» **任务要求 A**
根据正文，回答下列问题：
(i) 甘蓝型油菜对什么敏感？
(ii) 克隆qBEC-A3a基因时利用了哪两种家系？
(iii) 分离候选基因的全长序列后，要构建哪两种载体？
» **任务要求 B**
从正文中返回一段原文：从含有“土壤缺硼导致作物减产是我国农”的那几个字开始，到“记，有重要的理论和实践意义。”为止，一字不改。

» **正文**
⟨
土壤缺硼导致作物减产是我国农业生产中存在的普遍问题。甘蓝型油菜对缺硼敏感，然而不同品种对缺硼的抗性有极显著的基因型差异。本研究在前期定位硼高效主效QTL qBEC-A3a及其近等基因系（NILs）的基础上，利用BC4F4和BC4F4:5家系，克隆qBEC-A3a基因，揭示其硼高效的生物学功能和分子调控机制。主要研究内容为：1）利用上述精细定位群体和与qBEC-A3a紧密连锁的分子标记，在目标区段内寻找交换单株，精细定位qBEC-A3a，同时结合NILs及其亲本的基因表达谱，确定候选基因。2）分离候选基因的全长序列，构建超表达和RNAi载体，进行候选基因的功能互补验证，分析候选基因在转基因株系中的表达、硼的吸收、转运和利用等；3）开展候选基因启动子活性分析、组织和细胞定位等研究。研究结果揭示油菜硼高效的分子机理、为作物硼营养的遗传改良提供硼高效基因和分子标记，有重要的理论和实践意义。
⟩
» **所给材料**
⟨
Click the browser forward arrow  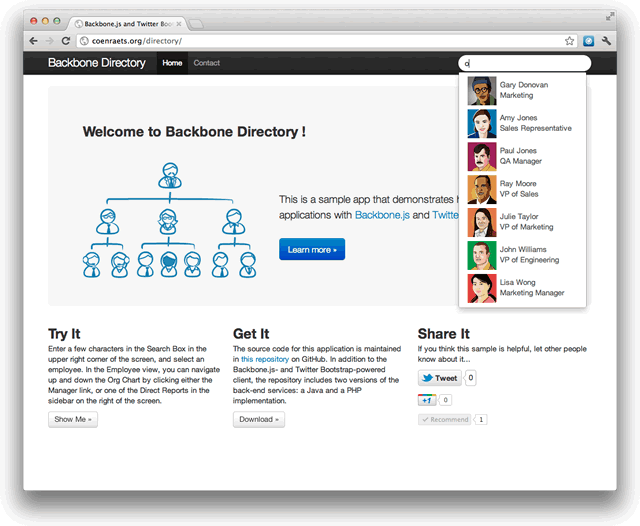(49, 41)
⟩
⟨
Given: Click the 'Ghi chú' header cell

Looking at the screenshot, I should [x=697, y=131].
⟩
» **参考解答 A**
(i) 缺硼。
(ii) BC4F4和BC4F4:5家系。
(iii) 超表达载体和RNAi载体。

» **参考解答 B**
土壤缺硼导致作物减产是我国农业生产中存在的普遍问题。甘蓝型油菜对缺硼敏感，然而不同品种对缺硼的抗性有极显著的基因型差异。本研究在前期定位硼高效主效QTL qBEC-A3a及其近等基因系（NILs）的基础上，利用BC4F4和BC4F4:5家系，克隆qBEC-A3a基因，揭示其硼高效的生物学功能和分子调控机制。主要研究内容为：1）利用上述精细定位群体和与qBEC-A3a紧密连锁的分子标记，在目标区段内寻找交换单株，精细定位qBEC-A3a，同时结合NILs及其亲本的基因表达谱，确定候选基因。2）分离候选基因的全长序列，构建超表达和RNAi载体，进行候选基因的功能互补验证，分析候选基因在转基因株系中的表达、硼的吸收、转运和利用等；3）开展候选基因启动子活性分析、组织和细胞定位等研究。研究结果揭示油菜硼高效的分子机理、为作物硼营养的遗传改良提供硼高效基因和分子标记，有重要的理论和实践意义。